== Segment start ==

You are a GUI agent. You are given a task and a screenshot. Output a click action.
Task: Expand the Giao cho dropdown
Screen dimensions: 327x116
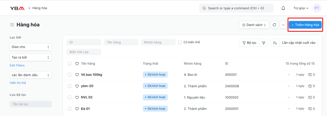31,47
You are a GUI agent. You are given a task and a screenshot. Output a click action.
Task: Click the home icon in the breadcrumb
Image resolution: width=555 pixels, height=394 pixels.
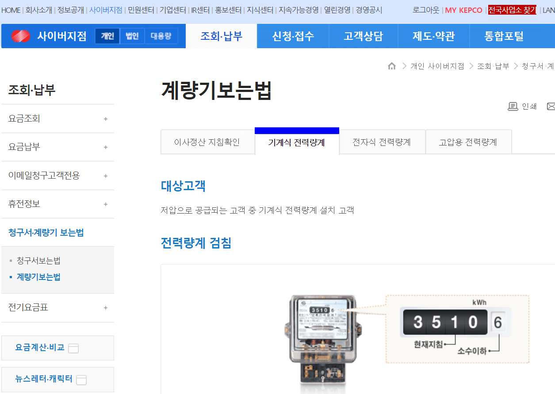(x=392, y=65)
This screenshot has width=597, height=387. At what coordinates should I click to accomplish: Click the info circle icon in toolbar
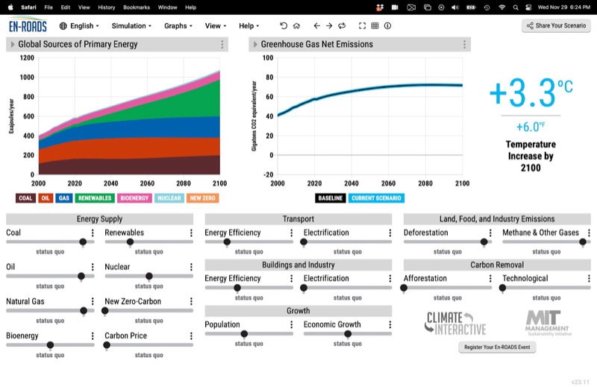[x=387, y=25]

== Segment end ==

TASK DIRECTIONS: Pictures stay out; everything else in the listing above gets repeated exactly.

EXERCISE ANSWER:
You are a GUI agent. You are given a task and a screenshot. Output a click action.
Task: Expand the Giao cho dropdown
Screen dimensions: 327x116
31,47
You are a GUI agent. You are given a task and a screenshot. Output a click action.
Task: Click the home icon in the breadcrumb
Image resolution: width=555 pixels, height=394 pixels.
(x=392, y=65)
This screenshot has width=597, height=387. At what coordinates should I click to accomplish: Click the info circle icon in toolbar
[x=387, y=25]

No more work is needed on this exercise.